Although we now have the first-ever RNA vaccines in our hands to help prevent the spread of COVID-19, it may not be enough to fully contain this pandemic and many of us may get sick before we receive it. Naturally, if we happen to be exposed, we will reach for the best respiratory product we can find. But where should we look?
While there is currently no cure, science does offer some hope. State-of-the-art technologies are being used to study everything there is to know about COVID-19, considering we started out knowing so little. We now know, for example that the virus is more easily spread through air than through surfaces. But to prevent the next pandemic and to further curb this one, scientists believe we need to focus on the respiratory system. Vaccines make our bodies create antibodies, a powerful part of our immune system found in our blood. Another, often overlooked part of our immune system rests in our respiratory system. Researchers in this area are using technologies such as nasal tissues made from stem cells and engineered mucus-carrying air droplets to advance our understanding of this system and the decades-old respiratory disease drug category far and above what has been available so far.
Can Common Cough and Cold Medications Fight COVID?
Common cough and cold over-the-counter (OTC) products contain the same handful of ingredients—acetaminophen, dextromethorphan, phenol, guaifenesin, and phenylephrine HCl—which you may recognize as Delsym, Robitussin, Chloraseptic, Theraflu, and Mucinex. These medications were approved decades ago. They were based on the science that was available at that time, and mainly focused on masking symptoms. Even today, little is known about what these ingredients actually do to the body’s mucosal membranes.
Mucosal membranes line the nose and throat and act as a barrier between our bodies and the outside world. They essentially keep SARS-CoV-2 and other airborne viruses out of our lungs. In “asymptomatic” people, for example, COVID-19 tests can detect viruses in the nose and mouth. These people are successfully keeping the virus out of their lungs where the disease could rapidly worsen. So strong mucosal immunity is key, and until there is a cure, we should look for products that fortify this natural, protective barrier.
New technologies are helping scientists genuinely understand how upper respiratory (nose and throat) membranes respond to infection. For example, my company, Applied Biological Laboratories, worked in partnership with other leading laboratories to reproduce human nasal and throat tissues in order to examine how respiratory diseases progress. Additionally, we were able to examine how respiratory tissues are actually affected by common OTC medications.

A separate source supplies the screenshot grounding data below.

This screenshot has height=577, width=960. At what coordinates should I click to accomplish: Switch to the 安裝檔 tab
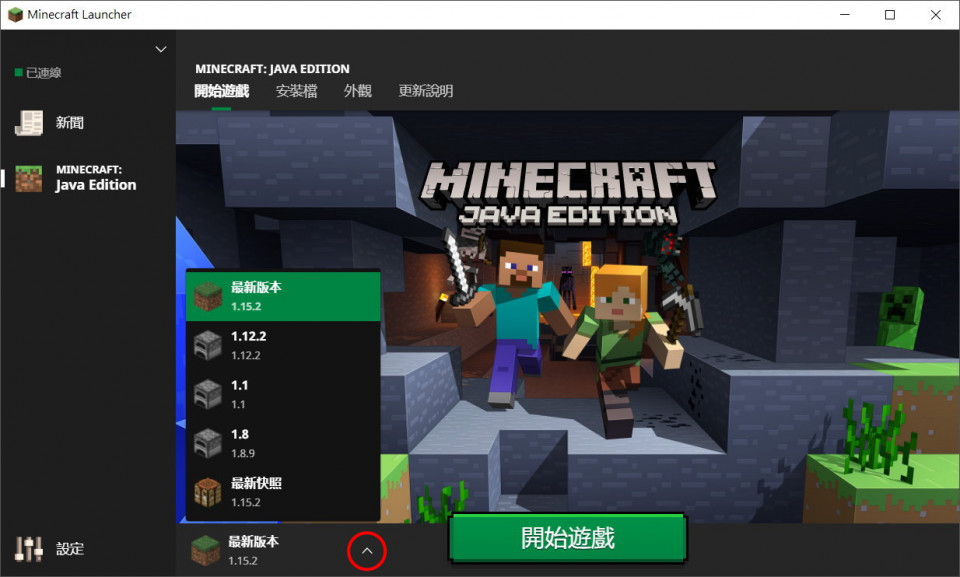(296, 91)
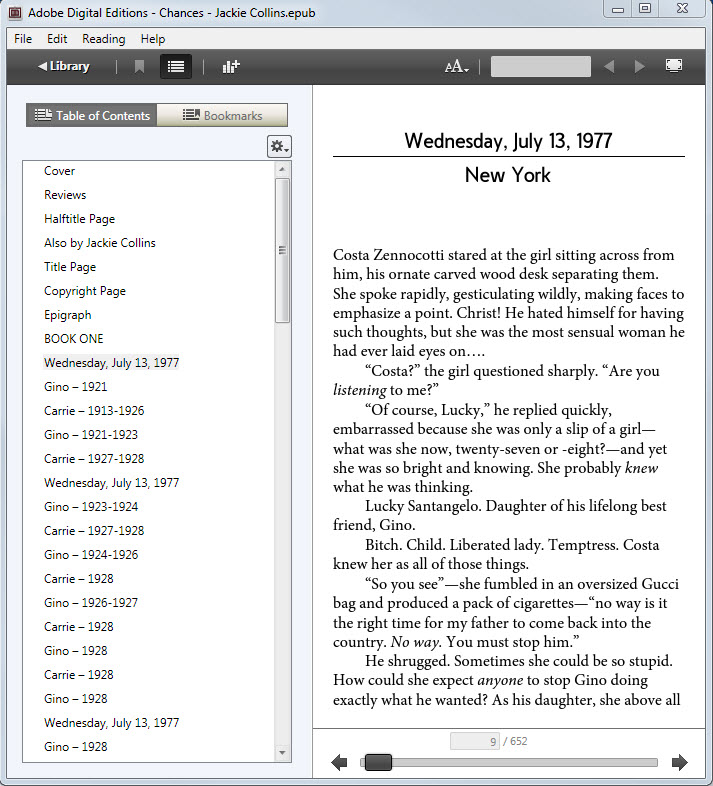Screen dimensions: 713x786
Task: Add a bookmark with the bookmark icon
Action: click(x=139, y=67)
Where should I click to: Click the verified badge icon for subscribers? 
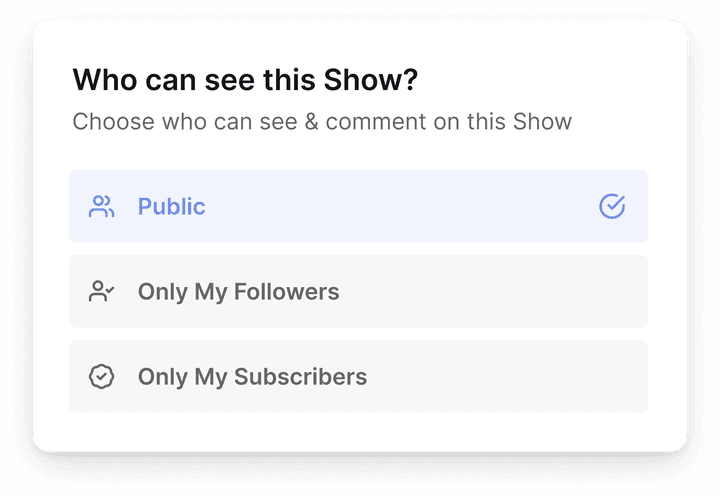pos(101,377)
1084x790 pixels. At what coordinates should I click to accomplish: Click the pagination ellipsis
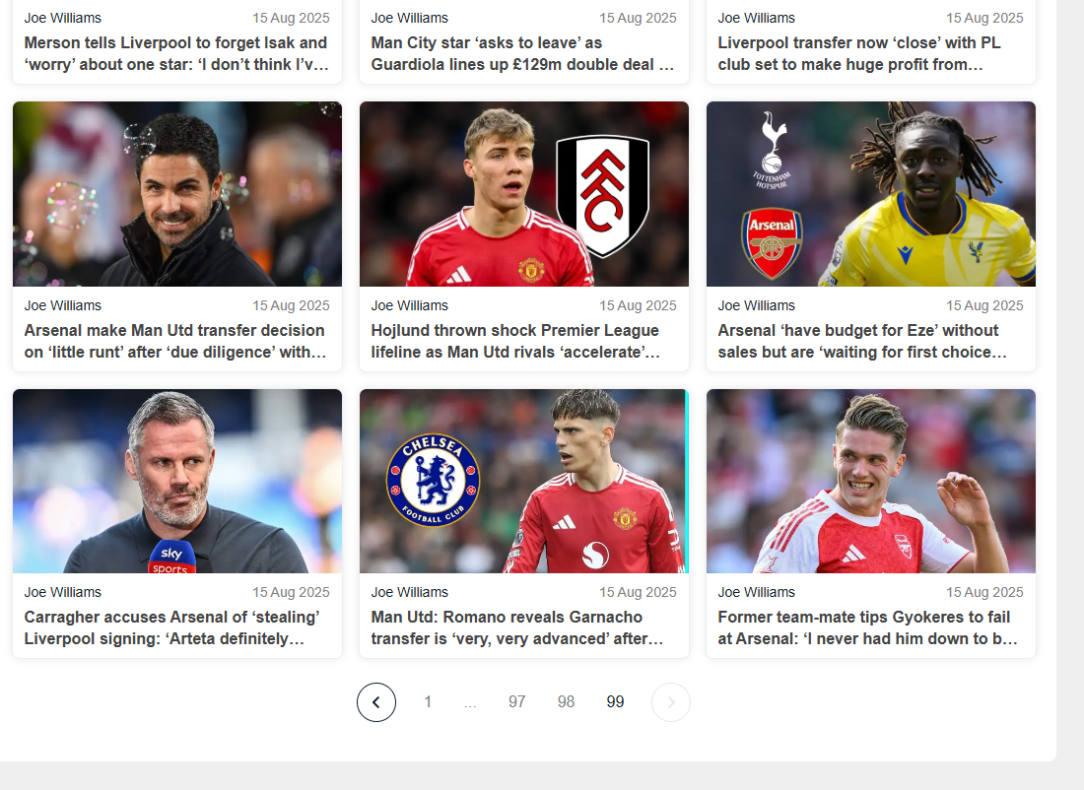(470, 702)
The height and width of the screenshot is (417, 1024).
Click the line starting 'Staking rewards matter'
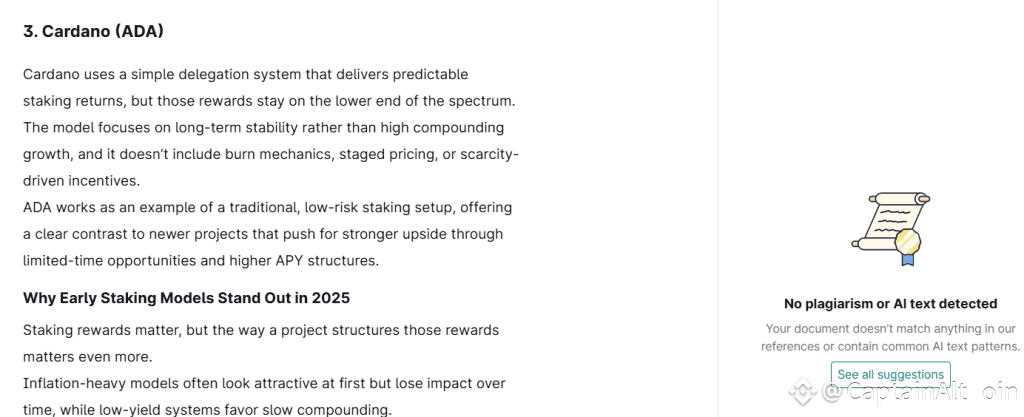click(260, 330)
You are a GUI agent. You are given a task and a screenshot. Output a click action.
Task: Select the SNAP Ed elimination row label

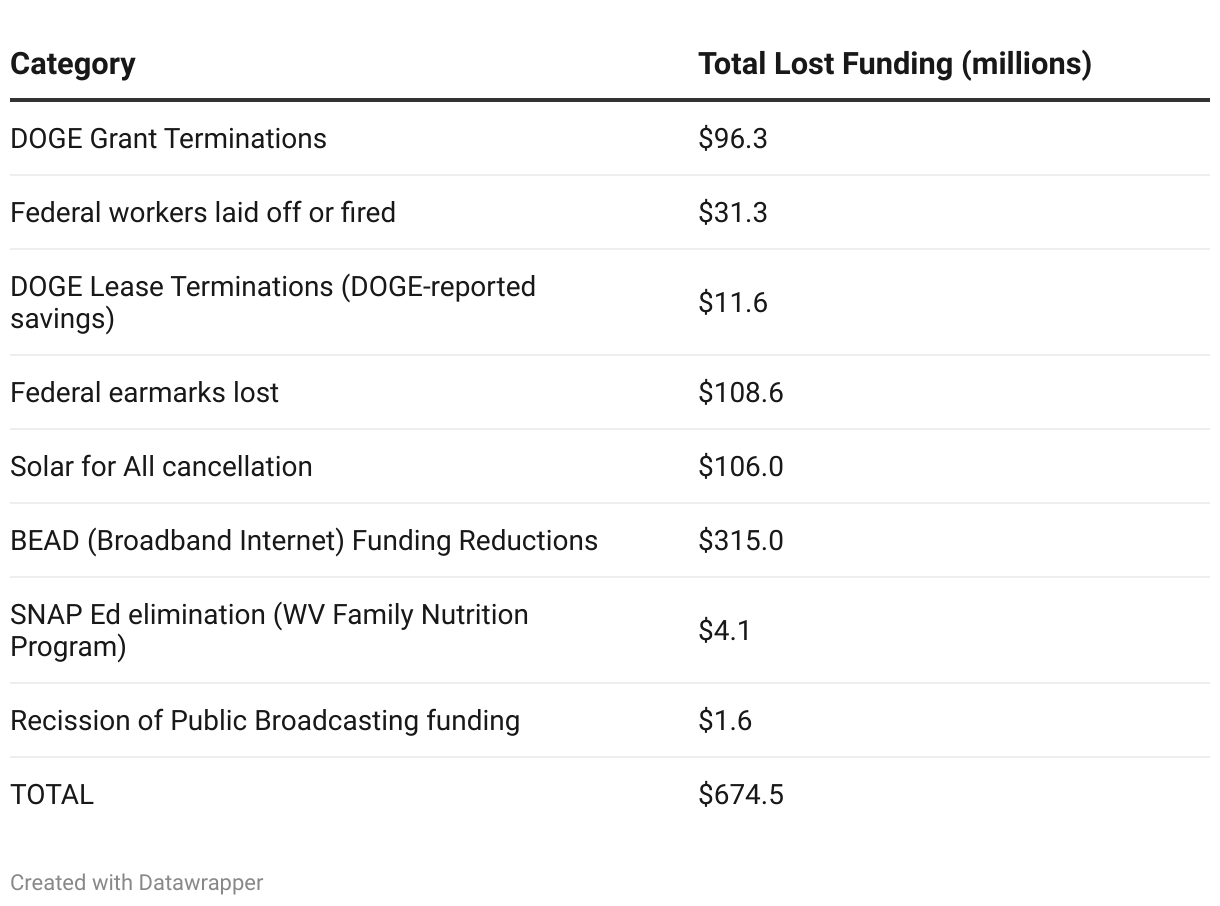coord(269,630)
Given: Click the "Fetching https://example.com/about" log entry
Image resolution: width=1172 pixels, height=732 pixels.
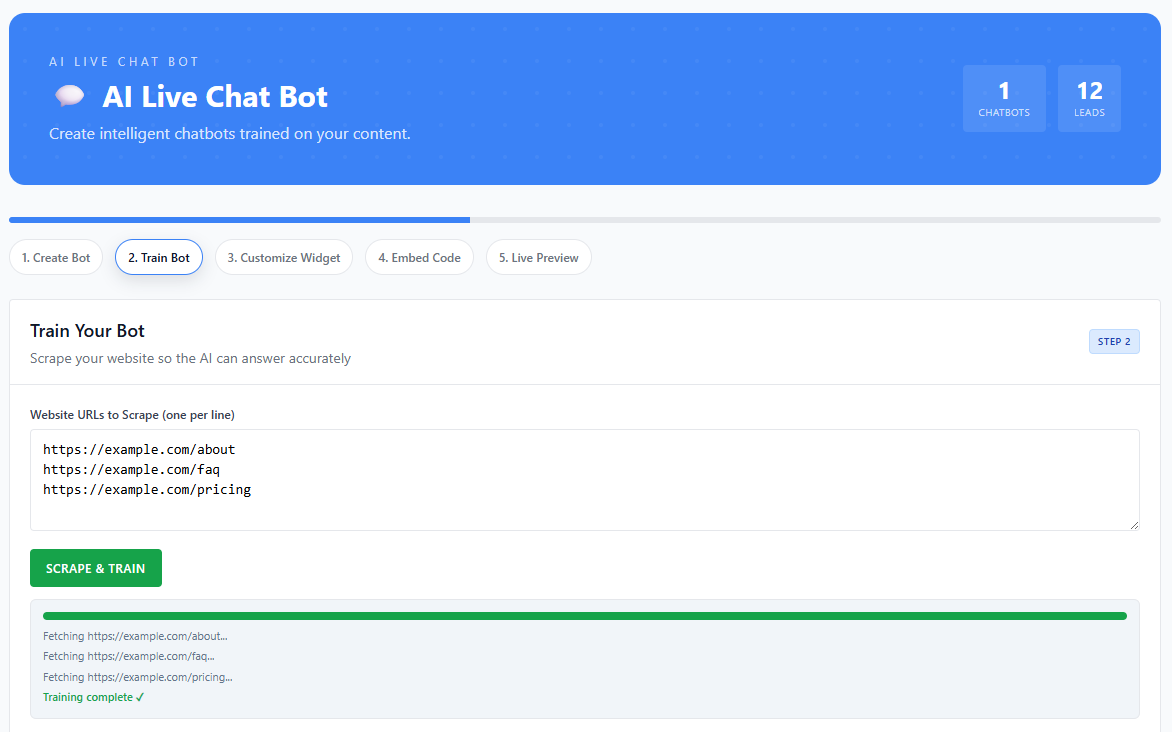Looking at the screenshot, I should click(x=134, y=636).
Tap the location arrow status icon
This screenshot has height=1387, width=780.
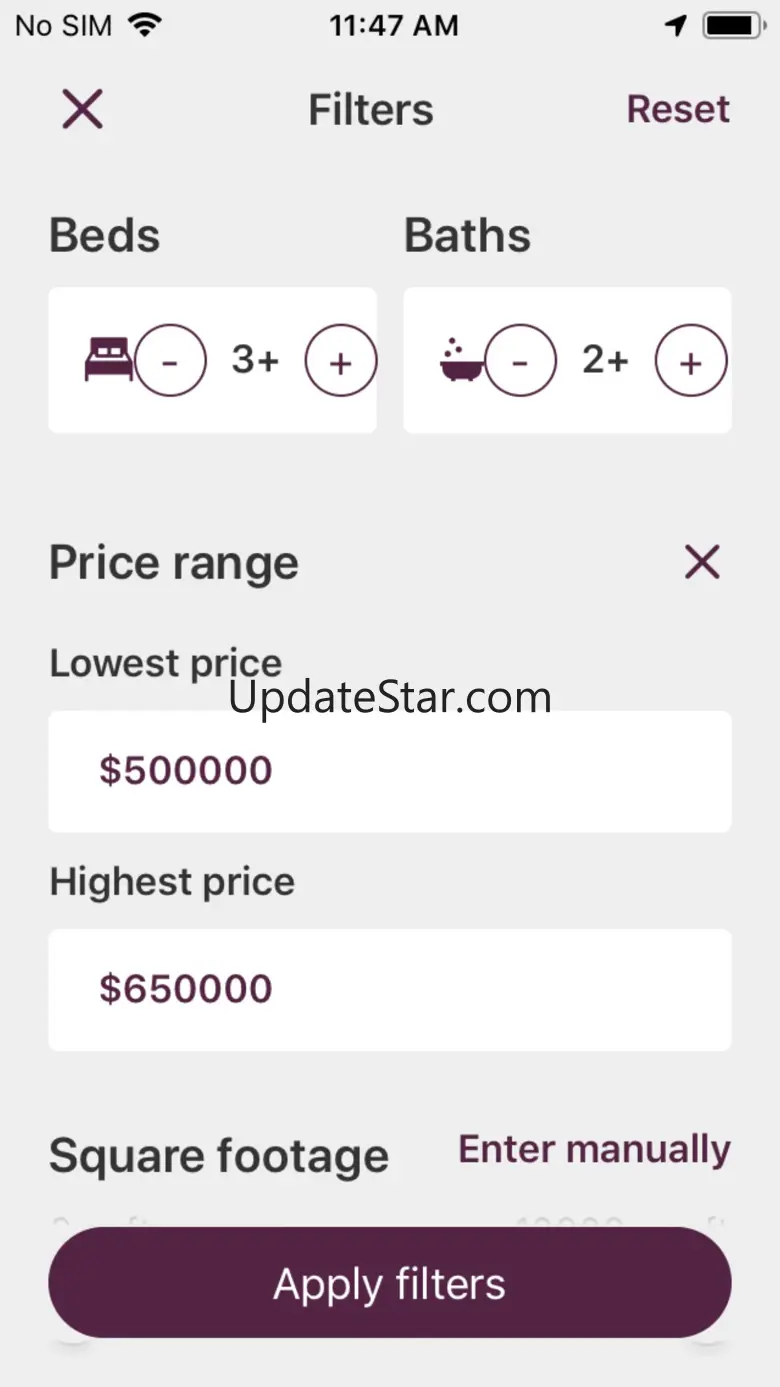[677, 26]
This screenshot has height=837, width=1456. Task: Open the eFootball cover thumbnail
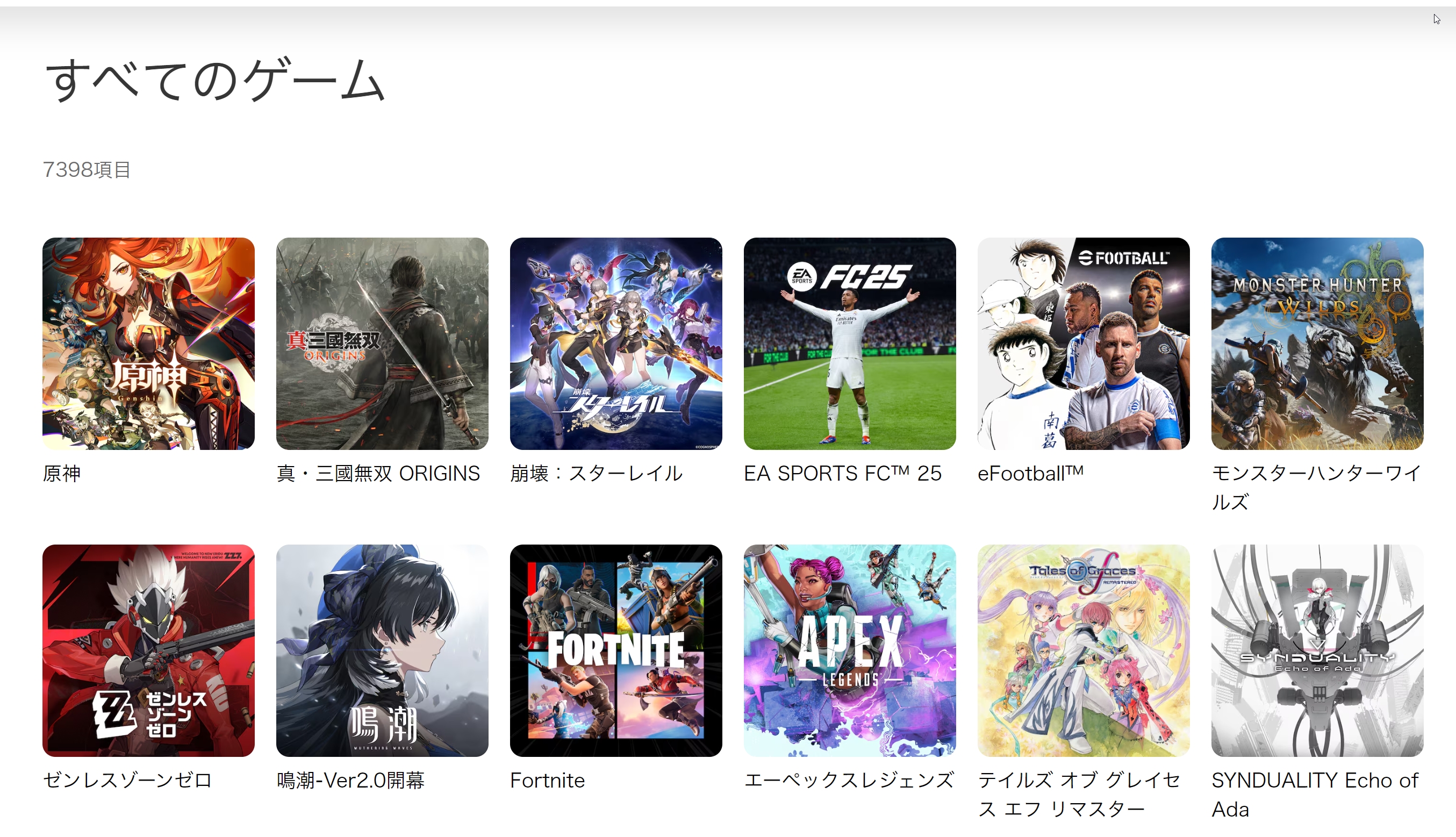[1084, 343]
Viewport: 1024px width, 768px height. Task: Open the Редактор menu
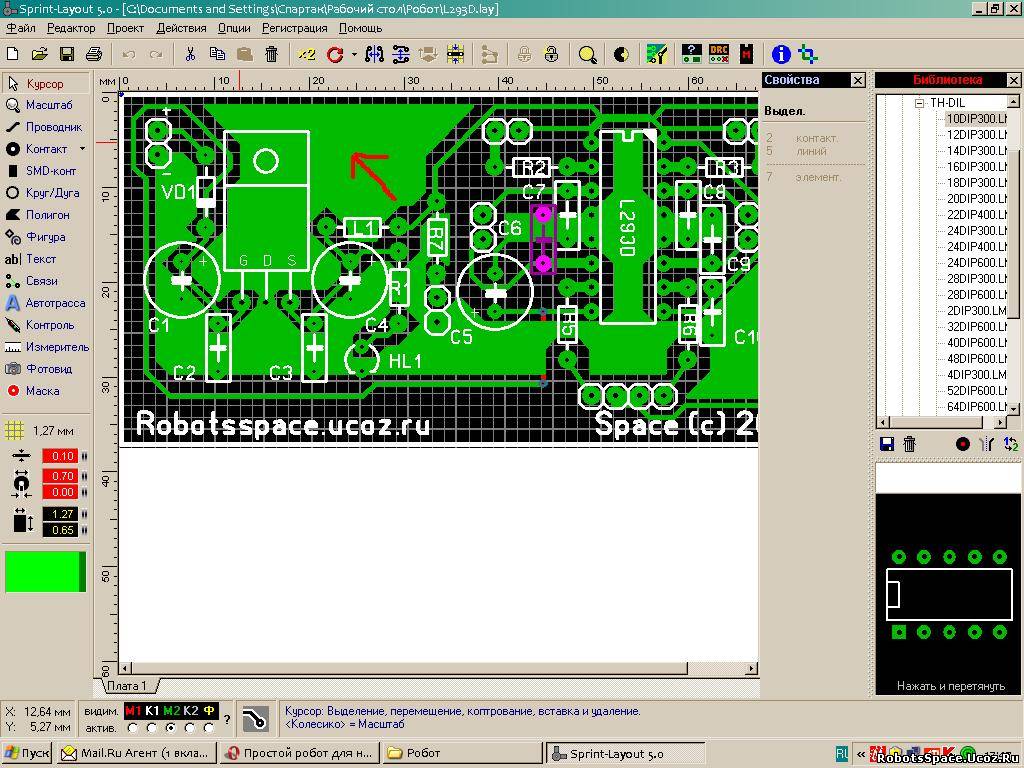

We studied human respiratory tissues that were stimulated with a molecule called bradykinin—it is one of the body’s first inflammatory signals following an upper respiratory infection. When leading OTC products were tested, they did nothing to stop the inflammation, and actually worsened it. More information about the study is available here.
More Advancements in the Study of Respiratory Disease
Other promising technologies are also in the works and sure to advance the field of respiratory disease. In November, Dr. Michael Russell, a microbiology and immunology expert at the State University of New York at Buffalo, published a paper in Frontiers in Immunology. In the paper, Dr. Russell and his colleagues argue that the mucosal immune system is by far the largest component of the immune system and should receive far more attention than it does. In a press release about the paper, he stated that the mucosal system has evolved to protect us and is “where the great majority of infections arise.”
This further highlighted the need for both new science and a new, more in-depth examination of the complexities of the human nose and throat.
Furthermore, other researchers, such as Jessica R. Kramer, a biomedical engineer and assistant professor at the University of Utah, are examining the impact mucus plays in transferring coronaviruses from person to person. She and her team have created different forms of synthetic mucins—the proteins that make up mucus—to examine how they interact and spread COVID-19; specifically they are looking at what happens when mucus droplets containing the virus land on surfaces, and how much mucin composition on the next victim’s mouth, eyes, or lungs affects whether the virus makes it through the mucus into their cells to replicate.
While the COVID-19 pandemic has resulted in many scientists, researchers, and medical professionals recalibrating their focus areas, the virus has also shed light on the outdated science many of our remedies and treatments for other diseases—such as cold, sore throat, and cough—are based on today.